Symbolic breakpoint debugging
- Set the "__allocating_init" symbol breakpoint in our TestSwift project;
- Then execute, you can see: the internal call is swift_allocObject;
Source code analysis
- Write the following code (you can also copy) in the REPL (command interaction line, similar to python, you can write code here) in VSCode, and search for the *_swift_allocObject function and add a breakpoint, as shown below:
- Then initialize an instance object t and press Enter:
- It can be seen from Local here: requiredSize is the memory size, requiredAlignmentMask is the memory alignment; requiredAlignmentMask is the byte alignment in swift, this is the same as in OC, it must be a multiple of 8, and the insufficient will be automatically filled. The purpose is to exchange space for time to improve memory operation efficiency;
static HeapObject *_swift_allocObject_(HeapMetadata const *metadata,
size_t requiredSize,
size_t requiredAlignmentMask) {
assert(isAlignmentMask(requiredAlignmentMask));
auto object = reinterpret_cast<HeapObject *>(
swift_slowAlloc(requiredSize, requiredAlignmentMask));
// NOTE: this relies on the C++17 guaranteed semantics of no null-pointer
// check on the placement new allocator which we have observed on Windows,
// Linux, and macOS.
new (object) HeapObject(metadata);
// If leak tracking is enabled, start tracking this object.

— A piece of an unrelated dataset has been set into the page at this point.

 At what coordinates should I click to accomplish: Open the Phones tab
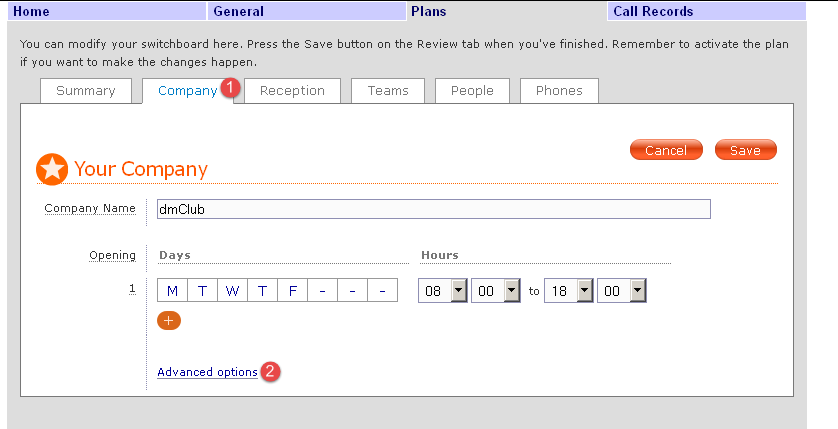pos(559,91)
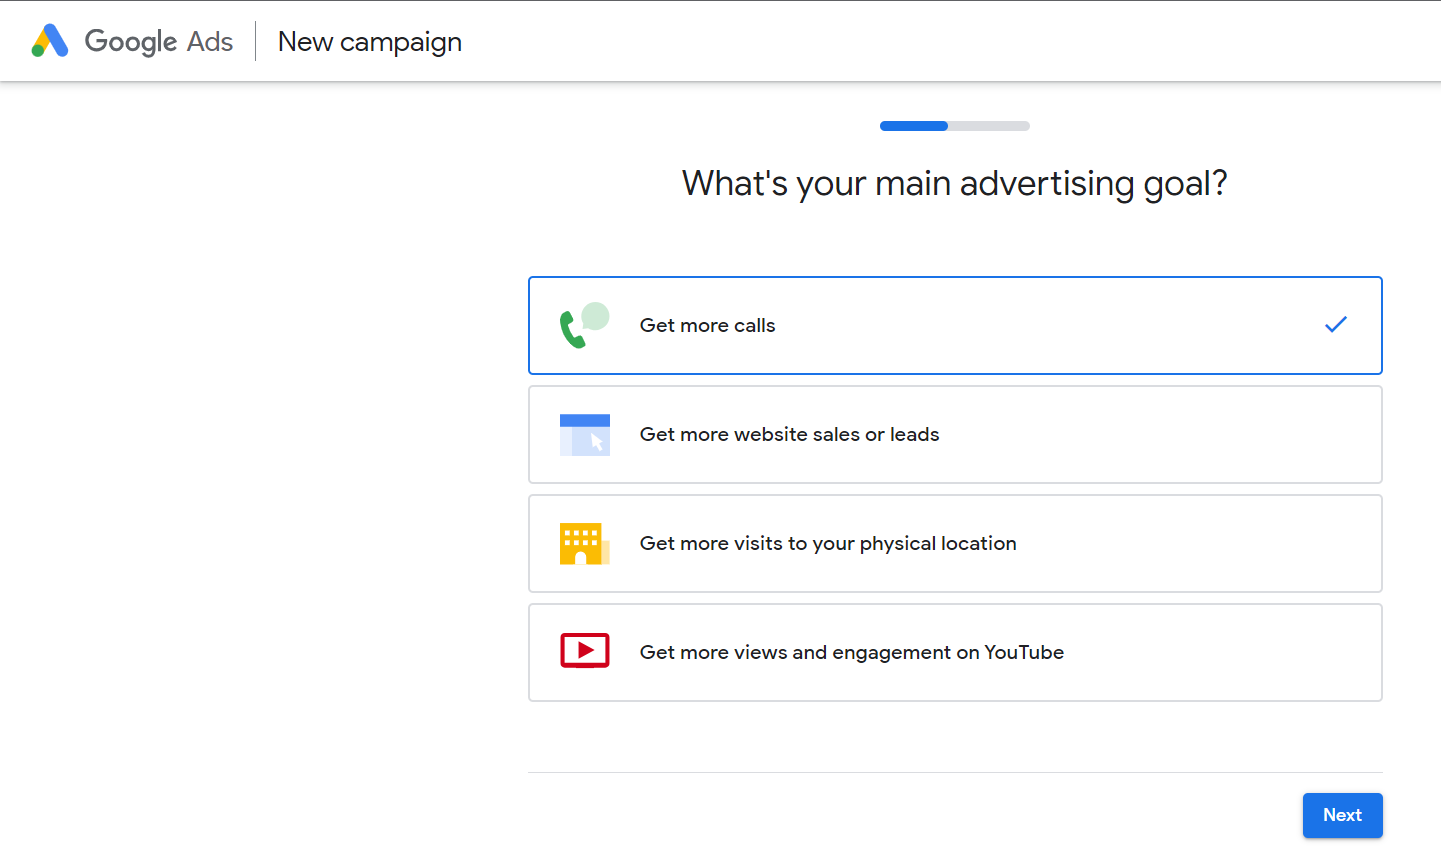Click the Ads word in the header
Viewport: 1441px width, 856px height.
(x=210, y=42)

SWIFT_LEAKS_START_TRACKING_OBJECT(object);
SWIFT_RT_TRACK_INVOCATION(object, swift_allocObject);
return object;
}
- The source code of swift_allocObject is as follows, mainly divided into:
- Allocate memory through swift_slowAlloc and perform memory byte alignment;
- Initialize an instance object through new + HeapObject + metadata;
- The return value of the function is of type HeapObject, so the memory structure of the current object is the memory structure of HeapObject;
- Enter the swift_slowAlloc function, its internal is mainly to allocate a size of memory space in the heap through malloc, and return the memory address, which is mainly used to store instance variables:
void *swift::swift_slowAlloc(size_t size, size_t alignMask) {
void *p;
// This check also forces "default" alignment to use AlignedAlloc.

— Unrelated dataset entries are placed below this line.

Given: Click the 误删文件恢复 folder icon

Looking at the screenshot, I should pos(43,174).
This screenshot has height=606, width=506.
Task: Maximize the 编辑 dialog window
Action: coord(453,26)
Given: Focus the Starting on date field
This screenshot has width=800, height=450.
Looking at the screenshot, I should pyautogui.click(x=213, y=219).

if (alignMask <= MALLOC_ALIGN_MASK) {
#if defined(__APPLE__)
p = malloc_zone_malloc(DEFAULT_ZONE(), size);
#else
// 堆中创建size大小的内存空间,用于存储实例变量
p = malloc(size);
#endif
} else {
size_t alignment = (alignMask == ~(size_t(0)))
? _swift_MinAllocationAlignment
: alignMask + 1;
p = AlignedAlloc(size, alignment);
}
if (!p) swift::crash("Could not allocate memory.");
return p;
}
- To enter the HeapObject initialization method, two parameters are required: metadata, refCounts:
struct HeapObject {
/// This is always a valid pointer to a metadata object.

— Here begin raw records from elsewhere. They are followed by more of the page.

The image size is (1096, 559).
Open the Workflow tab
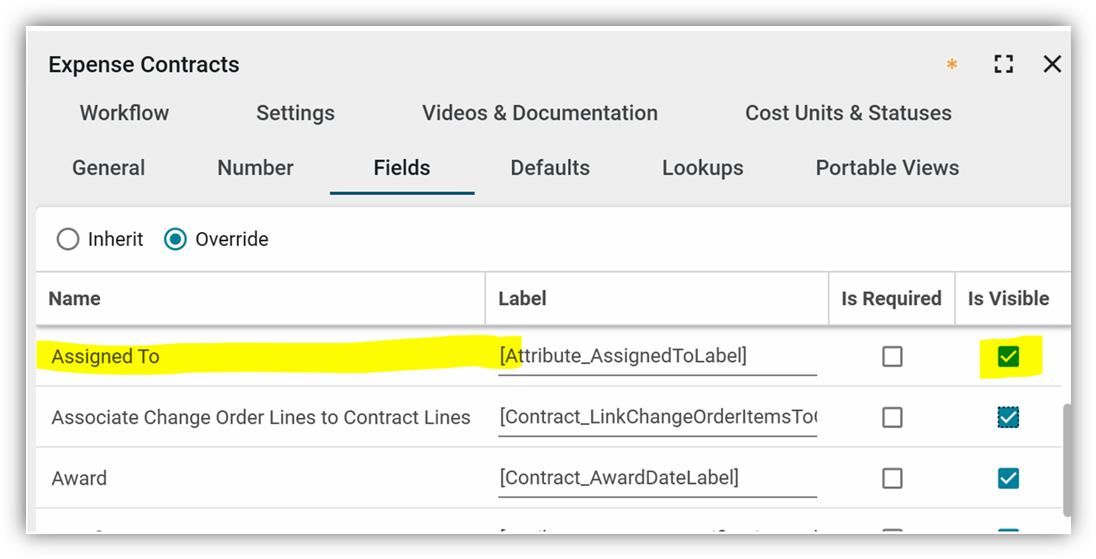(x=124, y=113)

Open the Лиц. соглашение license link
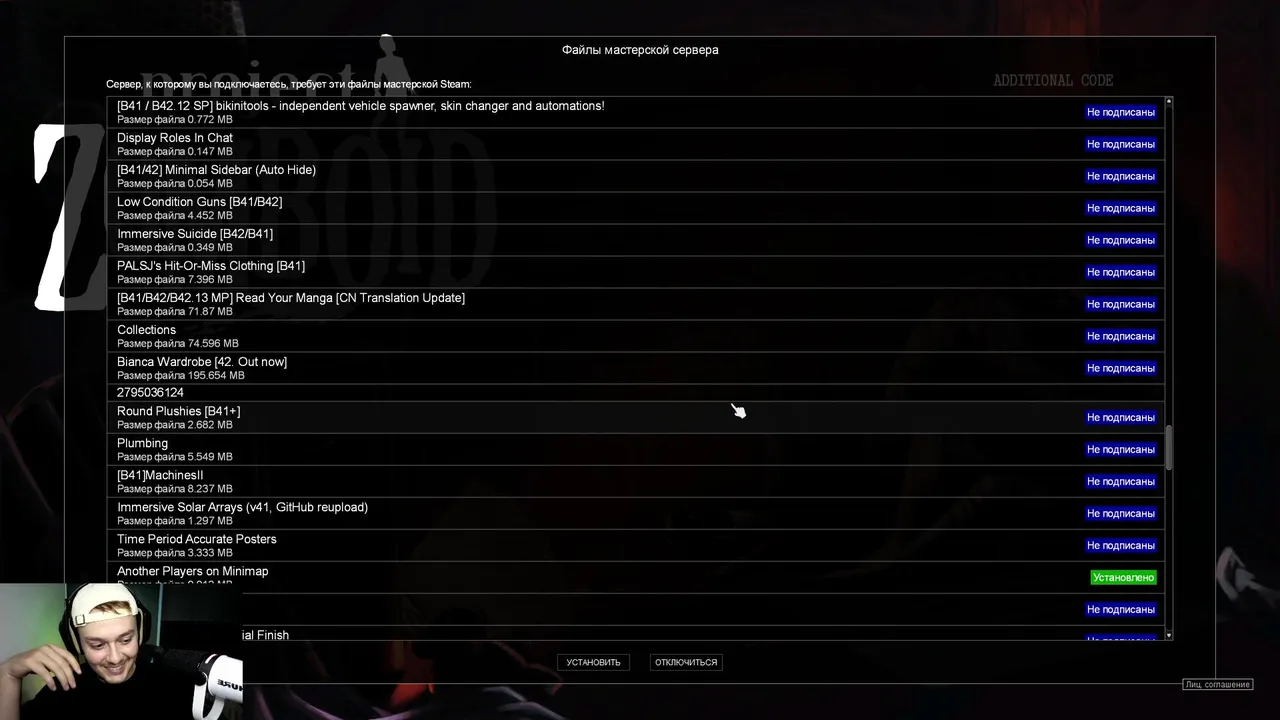pos(1217,685)
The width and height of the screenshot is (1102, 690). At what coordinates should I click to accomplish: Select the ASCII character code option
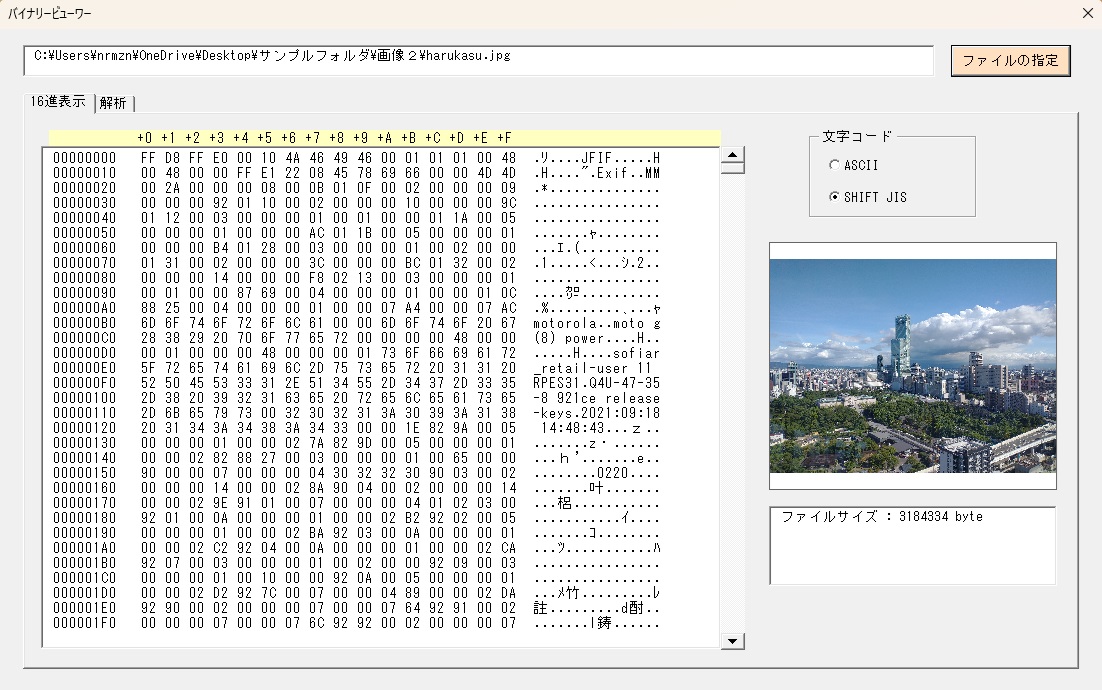(x=835, y=165)
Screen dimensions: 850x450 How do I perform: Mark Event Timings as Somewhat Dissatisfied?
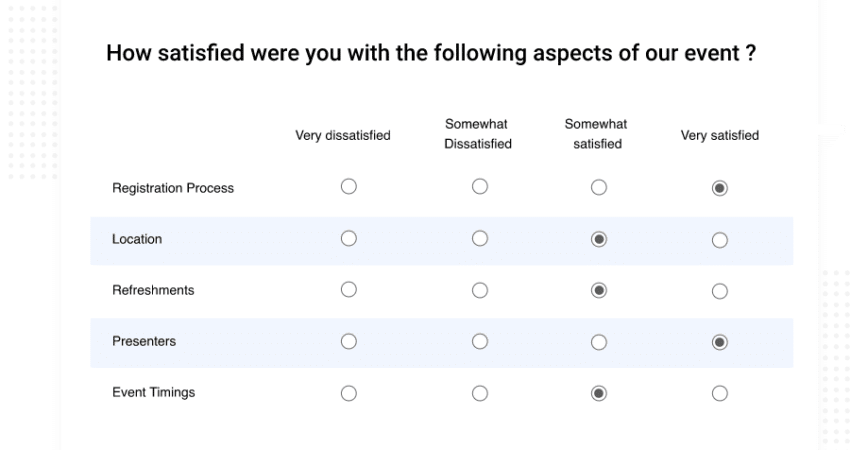[x=480, y=393]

HeapMetadata const *metadata;
SWIFT_HEAPOBJECT_NON_OBJC_MEMBERS;
#ifndef __swift__
HeapObject() = default;
// Initialize a HeapObject header as appropriate for a newly-allocated object.
constexpr HeapObject(HeapMetadata const *newMetadata)
: metadata(newMetadata)
, refCounts(InlineRefCounts::Initialized)
{
}
// Initialize a HeapObject header for an immortal object
constexpr HeapObject(HeapMetadata const *newMetadata,
InlineRefCounts::Immortal_t immortal)
: metadata(newMetadata)
, refCounts(InlineRefCounts::Immortal)
{
}
- analysis:
- The metadata type is HeapMetadata, which is a pointer type and occupies 8 bytes;
- refCounts (reference count, type is InlineRefCounts, and InlineRefCounts is an alias of class RefCounts, occupying 8 bytes), swift uses arc reference count;
to sum up
- For the instance object t, its essence is a HeapObject structure, with a default memory size of 16 bytes (metadata 8 bytes + refCounts 8 bytes). The comparison with OC is as follows:
- The essence of the instance object in OC is a structure, which is inherited from objc_object as a template, in which there is an isa pointer, occupying 8 bytes;
- There is one more instance object in Swift than in OC by default. refCounted reference count size, the default attribute occupies 16 bytes;
- The memory allocation process of objects in Swift is: _ allocating_init --> swift_allocObject --> _swift_allocObject --> swift_slowAlloc --> malloc;
- The responsibility of init is to initialize variables, which is consistent with OC.